◆ **Saved data entries**
+ + + +

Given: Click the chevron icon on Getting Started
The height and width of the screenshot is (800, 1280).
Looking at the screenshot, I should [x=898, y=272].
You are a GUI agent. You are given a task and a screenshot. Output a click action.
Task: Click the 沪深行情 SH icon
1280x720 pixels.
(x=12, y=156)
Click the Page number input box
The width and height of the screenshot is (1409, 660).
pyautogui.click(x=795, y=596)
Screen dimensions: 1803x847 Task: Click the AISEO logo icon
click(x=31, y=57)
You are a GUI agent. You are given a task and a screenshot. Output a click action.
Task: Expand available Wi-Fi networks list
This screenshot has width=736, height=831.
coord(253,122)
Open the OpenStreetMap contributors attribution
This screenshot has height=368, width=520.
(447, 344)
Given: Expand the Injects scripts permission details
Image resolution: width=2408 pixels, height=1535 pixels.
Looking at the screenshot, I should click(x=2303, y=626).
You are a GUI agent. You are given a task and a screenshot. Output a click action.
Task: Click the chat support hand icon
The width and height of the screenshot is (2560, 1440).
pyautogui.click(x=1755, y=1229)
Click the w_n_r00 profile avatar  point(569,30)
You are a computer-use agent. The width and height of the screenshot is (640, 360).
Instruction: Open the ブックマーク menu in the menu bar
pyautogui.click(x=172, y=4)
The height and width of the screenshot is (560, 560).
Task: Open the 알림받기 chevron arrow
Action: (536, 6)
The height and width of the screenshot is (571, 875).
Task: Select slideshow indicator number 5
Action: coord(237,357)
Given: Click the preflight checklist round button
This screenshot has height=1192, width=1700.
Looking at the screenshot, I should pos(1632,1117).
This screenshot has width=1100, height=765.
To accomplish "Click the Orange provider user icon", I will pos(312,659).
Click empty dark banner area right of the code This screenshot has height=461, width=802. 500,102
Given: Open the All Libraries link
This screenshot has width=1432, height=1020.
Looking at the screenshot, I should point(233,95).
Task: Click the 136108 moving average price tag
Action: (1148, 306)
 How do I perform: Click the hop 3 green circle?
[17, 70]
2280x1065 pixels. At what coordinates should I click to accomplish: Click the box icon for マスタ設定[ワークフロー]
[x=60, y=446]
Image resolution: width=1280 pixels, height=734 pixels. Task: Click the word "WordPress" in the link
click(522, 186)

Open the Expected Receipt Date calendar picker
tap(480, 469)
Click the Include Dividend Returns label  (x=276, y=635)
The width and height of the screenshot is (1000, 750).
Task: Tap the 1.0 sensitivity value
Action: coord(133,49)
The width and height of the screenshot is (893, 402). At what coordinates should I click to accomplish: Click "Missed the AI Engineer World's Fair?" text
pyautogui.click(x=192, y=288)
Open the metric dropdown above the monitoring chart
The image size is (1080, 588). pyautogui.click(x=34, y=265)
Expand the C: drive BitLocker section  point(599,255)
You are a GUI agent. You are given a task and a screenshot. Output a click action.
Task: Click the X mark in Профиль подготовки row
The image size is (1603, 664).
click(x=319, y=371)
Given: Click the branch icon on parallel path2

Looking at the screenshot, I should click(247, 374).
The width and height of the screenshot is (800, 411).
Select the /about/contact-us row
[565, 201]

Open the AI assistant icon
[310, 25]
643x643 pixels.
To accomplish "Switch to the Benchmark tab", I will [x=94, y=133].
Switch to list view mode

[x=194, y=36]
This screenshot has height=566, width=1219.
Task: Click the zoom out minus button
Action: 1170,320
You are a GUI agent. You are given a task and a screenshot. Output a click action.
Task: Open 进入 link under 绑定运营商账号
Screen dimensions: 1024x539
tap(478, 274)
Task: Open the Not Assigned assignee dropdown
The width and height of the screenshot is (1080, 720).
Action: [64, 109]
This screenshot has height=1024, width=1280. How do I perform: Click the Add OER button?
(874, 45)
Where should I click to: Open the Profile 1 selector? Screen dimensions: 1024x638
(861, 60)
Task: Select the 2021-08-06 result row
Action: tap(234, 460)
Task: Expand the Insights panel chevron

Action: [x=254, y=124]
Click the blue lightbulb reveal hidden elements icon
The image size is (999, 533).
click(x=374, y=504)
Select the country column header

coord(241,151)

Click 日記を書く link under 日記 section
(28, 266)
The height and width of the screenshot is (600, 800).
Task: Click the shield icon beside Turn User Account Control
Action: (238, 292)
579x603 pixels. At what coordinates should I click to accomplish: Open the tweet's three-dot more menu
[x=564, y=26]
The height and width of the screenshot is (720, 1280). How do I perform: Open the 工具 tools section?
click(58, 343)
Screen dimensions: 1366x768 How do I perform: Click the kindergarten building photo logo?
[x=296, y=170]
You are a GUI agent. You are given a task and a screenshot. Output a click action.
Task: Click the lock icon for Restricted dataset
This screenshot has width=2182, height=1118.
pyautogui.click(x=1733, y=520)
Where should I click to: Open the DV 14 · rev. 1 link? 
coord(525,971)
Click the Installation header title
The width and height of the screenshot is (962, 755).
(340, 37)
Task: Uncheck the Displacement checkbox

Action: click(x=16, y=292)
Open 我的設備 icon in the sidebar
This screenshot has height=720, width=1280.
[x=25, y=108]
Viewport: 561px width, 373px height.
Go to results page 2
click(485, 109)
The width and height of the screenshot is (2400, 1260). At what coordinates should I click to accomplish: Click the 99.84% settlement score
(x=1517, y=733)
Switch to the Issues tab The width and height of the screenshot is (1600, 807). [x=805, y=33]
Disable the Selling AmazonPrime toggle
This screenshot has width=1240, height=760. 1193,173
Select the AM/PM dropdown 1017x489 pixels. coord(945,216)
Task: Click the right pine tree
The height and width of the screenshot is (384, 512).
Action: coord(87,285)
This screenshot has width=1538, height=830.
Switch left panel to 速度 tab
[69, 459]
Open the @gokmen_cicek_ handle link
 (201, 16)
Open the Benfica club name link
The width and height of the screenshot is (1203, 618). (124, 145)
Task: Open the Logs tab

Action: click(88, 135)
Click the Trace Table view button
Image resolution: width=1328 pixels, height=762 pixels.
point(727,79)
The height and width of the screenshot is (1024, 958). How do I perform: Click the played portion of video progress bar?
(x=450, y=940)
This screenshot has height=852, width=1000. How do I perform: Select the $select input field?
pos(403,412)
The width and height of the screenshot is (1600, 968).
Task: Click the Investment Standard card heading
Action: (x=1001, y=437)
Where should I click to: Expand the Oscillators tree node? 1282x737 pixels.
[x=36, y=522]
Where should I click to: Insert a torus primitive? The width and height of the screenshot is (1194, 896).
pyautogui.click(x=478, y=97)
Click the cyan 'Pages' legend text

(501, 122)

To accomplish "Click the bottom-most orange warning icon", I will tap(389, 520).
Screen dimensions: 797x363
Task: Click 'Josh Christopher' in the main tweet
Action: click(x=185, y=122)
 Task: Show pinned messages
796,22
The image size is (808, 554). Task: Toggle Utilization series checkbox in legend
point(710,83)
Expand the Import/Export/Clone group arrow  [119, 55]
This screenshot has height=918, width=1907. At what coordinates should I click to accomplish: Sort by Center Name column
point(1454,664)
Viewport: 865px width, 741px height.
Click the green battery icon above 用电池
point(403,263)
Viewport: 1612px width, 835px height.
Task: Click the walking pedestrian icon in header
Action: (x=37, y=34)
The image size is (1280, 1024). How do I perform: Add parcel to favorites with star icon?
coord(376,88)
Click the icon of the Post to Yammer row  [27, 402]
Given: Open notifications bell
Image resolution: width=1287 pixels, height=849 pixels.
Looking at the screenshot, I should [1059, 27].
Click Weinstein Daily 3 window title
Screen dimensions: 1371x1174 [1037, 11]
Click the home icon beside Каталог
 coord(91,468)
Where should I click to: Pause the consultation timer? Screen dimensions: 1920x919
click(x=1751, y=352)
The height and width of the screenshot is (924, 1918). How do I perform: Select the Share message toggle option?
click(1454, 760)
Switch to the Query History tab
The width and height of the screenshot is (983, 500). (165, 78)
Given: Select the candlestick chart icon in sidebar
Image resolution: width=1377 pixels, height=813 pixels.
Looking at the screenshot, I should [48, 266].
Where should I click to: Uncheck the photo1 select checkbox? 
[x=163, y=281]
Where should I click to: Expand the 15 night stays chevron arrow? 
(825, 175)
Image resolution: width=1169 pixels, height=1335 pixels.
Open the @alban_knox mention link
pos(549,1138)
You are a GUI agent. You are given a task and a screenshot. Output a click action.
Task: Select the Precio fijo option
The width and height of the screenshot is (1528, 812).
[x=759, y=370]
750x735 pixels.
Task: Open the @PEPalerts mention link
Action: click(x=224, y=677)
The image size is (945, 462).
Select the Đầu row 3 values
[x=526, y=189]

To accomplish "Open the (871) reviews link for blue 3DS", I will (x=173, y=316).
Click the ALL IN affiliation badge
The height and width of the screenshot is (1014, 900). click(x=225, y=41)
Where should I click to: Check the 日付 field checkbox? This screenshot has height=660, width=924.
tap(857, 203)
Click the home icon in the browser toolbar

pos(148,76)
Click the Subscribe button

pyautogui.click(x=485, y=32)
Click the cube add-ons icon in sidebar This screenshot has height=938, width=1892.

+ + + +

◆ **Aim of the task**
Output only the lines from the top of the entries through the one holding "You are a computer-use", copied exactly.

◆ **Solution**
Given: Click the chevron icon on Getting Started
The height and width of the screenshot is (800, 1280).
Looking at the screenshot, I should [x=898, y=272].
You are a GUI agent. You are given a task and a screenshot. Output a click action.
Task: Click the 沪深行情 SH icon
1280x720 pixels.
(x=12, y=156)
Click the Page number input box
The width and height of the screenshot is (1409, 660).
pyautogui.click(x=795, y=596)
Screen dimensions: 1803x847 Task: Click the AISEO logo icon
click(x=31, y=57)
You are a GUI agent. You are given a task and a screenshot. Output a click action.
Task: Expand available Wi-Fi networks list
This screenshot has width=736, height=831.
coord(253,122)
Open the OpenStreetMap contributors attribution
This screenshot has height=368, width=520.
(447, 344)
Given: Expand the Injects scripts permission details
Image resolution: width=2408 pixels, height=1535 pixels.
Looking at the screenshot, I should click(x=2303, y=626).
You are a GUI agent. You are given a task and a screenshot. Output a click action.
Task: Click the chat support hand icon
The width and height of the screenshot is (2560, 1440).
pyautogui.click(x=1755, y=1229)
Click the w_n_r00 profile avatar  point(569,30)
You are a computer-use agent. The width and height of the screenshot is (640, 360).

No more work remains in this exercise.